Insurance companies are always searching for the best ways to serve their customers. They have to be efficient, to give access to consumers and investors, but at the same time have to lower costs.
At the Blockchain Startup Contest, we learned of Etherisc - a decentralized insurance application.
Coinidol’s correspondent reached out to
Dr. Stephan Karpischek about the experimental project Flight Delay Dapp and presents his answers to our readers.
Dr. Karpischek is a co-founder of
Etherisc together with
Christoph Mussenbrock. He is also a digital strategist at disrupt consulting and has more than 20 years experience in IT businesses. He advises finance and telecom enterprises on digital strategy. In 2015, he was part of the of the UBS crypto 2.0 innovation lab at Level39 in London. Stephan has been working on digital currencies since 2008 and holds a Ph.D. in Information Management from ETH Zürich.
CoinIdol: Which geographical areas can the Flight Delay Dapp be applied to?
Stephan Karpischek: Globally, the only restriction is that we need to have historic data for the flight to calculate probabilities.
CI: Would the Flight Delay Dapp be compliant with the EU travel regulations?
SK: I suppose you mean EU regulation 261/2004? Airlines are obliged to compensate passengers for denied boarding, long delays and cancellations. The flight delay dapp does not interfere with these regulations.
CI: Let’s assume there are strikes next week and you cannot fly out to your pre-booked holiday to Greece, for example, would you be covered?
SK: If the flight is canceled, yes.
CI: Although the FCO are warning people to stay away from any demonstrations, if someone were to get caught up in one and were injured or robbed, would they be covered?
SK: I think this is not related. Flight delay dapp only pays out if the flight is delayed, not if someone misses the flight for whatever reasons.
CI: What if you can’t get home as there are no flights and you have to stay in the country longer than planned – are you covered for the extra expenditure?
SK: No, the payout sum is fixed and correlates to the probability of the flight being delayed, which is calculated from historic data.
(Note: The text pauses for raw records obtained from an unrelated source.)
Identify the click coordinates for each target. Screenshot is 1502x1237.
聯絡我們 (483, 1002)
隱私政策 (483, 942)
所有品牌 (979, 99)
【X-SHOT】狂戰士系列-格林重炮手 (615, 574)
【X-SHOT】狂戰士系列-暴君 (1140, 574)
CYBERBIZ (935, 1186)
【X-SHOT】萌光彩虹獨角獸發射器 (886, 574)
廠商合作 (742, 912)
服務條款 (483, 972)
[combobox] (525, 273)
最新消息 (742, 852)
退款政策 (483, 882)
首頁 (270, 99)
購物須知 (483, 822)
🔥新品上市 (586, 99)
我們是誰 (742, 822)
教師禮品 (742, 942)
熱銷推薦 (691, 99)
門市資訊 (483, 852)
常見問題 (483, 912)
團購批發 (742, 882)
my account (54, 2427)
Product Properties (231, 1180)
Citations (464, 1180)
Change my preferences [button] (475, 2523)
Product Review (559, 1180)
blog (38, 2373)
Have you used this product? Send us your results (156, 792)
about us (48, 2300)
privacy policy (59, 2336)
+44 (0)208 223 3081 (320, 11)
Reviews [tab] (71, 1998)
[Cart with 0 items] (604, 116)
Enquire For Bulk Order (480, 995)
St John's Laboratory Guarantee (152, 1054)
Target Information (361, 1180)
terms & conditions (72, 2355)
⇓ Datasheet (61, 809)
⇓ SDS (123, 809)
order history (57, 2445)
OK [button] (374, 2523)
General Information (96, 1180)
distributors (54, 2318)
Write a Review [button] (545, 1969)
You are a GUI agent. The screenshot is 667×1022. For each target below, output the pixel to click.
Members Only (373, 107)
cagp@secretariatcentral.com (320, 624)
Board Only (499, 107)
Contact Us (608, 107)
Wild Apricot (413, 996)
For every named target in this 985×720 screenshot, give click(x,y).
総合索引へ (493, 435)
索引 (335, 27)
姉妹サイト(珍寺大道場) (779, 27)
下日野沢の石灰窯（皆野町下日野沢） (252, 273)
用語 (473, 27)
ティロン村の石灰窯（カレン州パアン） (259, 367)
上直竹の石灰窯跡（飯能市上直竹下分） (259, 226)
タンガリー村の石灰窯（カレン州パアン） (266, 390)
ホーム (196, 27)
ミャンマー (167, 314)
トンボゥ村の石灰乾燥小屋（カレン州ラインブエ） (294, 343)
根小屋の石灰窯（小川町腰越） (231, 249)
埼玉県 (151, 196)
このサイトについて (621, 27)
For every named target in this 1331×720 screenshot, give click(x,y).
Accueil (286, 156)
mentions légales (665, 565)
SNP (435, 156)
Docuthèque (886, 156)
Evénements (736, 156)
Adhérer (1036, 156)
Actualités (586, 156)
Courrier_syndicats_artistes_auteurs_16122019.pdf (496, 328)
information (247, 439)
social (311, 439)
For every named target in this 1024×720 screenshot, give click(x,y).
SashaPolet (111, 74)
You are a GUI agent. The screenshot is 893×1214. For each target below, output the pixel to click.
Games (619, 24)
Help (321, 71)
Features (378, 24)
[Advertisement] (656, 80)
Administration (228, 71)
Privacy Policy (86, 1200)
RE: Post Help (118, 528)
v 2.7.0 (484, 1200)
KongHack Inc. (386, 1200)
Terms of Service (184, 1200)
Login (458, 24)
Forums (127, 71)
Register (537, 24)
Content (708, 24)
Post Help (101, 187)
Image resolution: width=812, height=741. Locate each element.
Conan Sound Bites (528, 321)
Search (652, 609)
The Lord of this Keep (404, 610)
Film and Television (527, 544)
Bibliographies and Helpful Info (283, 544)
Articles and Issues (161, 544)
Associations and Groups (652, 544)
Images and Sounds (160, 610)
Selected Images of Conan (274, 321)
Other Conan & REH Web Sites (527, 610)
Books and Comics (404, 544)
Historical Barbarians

Flight Delay Dapp only pays out if the flight is delayed, canceled or diverted.
CI: Would the user have the option of canceling the policy, how will this affect the Flight Delay Dapp?
SK: We had a function to revoke the policy, but it's not in the current implementation. We had to take it out to reach the gas limit.
CI: If this is a successful model, will you expand it further to passenger ships?
SK: We have not looked into that yet. Are delays and cancellations an issue with passenger ships.
For us, flight delay is an ideal use case and a good example for a parametric insurance in a smart contract, it has many desirable properties: Individual risks are relatively small, relatively independent, and claim verification can be fully automated. We use Flight Delay Dapp to demonstrate the benefits of a decentralized insurance. In the future, we want to expand this model to other insurance verticals such as crop insurance, weather insurance, life and health insurance and also mutual peer-to-peer insurances which require a human validating claims.
We are currently working on implementing the investor side of the insurance market in a hackathon project at
hack.ether.camp and have just recently released a whitepaper, the current draft is
here.
CI: All insurance policies contain restrictions and exclusions that you should know about, will Flight Delay Dapp notify the user?
SK: Flight Delay Dapp gives immediate feedback if basic conditions are not met, e.g the flight is not at least 24 hours in the future. All restrictions are in the contract code. There are no other restrictions.
CI: Could someone predict airline delays, and if this does occur, how will the smart contract prevent this?
SK: If someone can predict a flight delay more than 24 hours in advance, he or she can, of course bet on that flight. The contract can't check this but limits the total payout per flight. Another way to hinder gambling is to require the user to prove possession of a valid ticket. This will lower the risk of users gaming the system.
CI: What are the highest and lowest cash limits that you cover on an average policy?”
SK: The current implementation limits the premium to a value between 0.5 and 5 ETH. The maximum payout is 200 ETH.
CI: What about for any investors, where can they buy the token or is there a limitation to the amount of money they have to put in?
SK: Investors can back the etherisc hackathon project and buy
tokens according to the rules in the hack.ether.camp whitepaper, there is no limit in the amount of money. If investors want to buy tokens for HKG they need to be quick. Sale will end on Thursday 22 Dec 1400 GMT.
CI: How can you guarantee any payment with a token?
SK: Same as with Ether, the smart contract pays out based on the rules set
in the contract.
CI: Which insurance company will recognize a token as a currency?
SK: Any insurance company issuing tokens itself. We can have tokens pegged
to fiat currency, e.g. a Euro token, or stable coins.
CI: Since no legal authority can force any company to accept Bitcoin payments, why would they enable acceptance of a token like it?
SK: You don't need an authority to accept tokens. If you don't want to accept a token, you don't need to.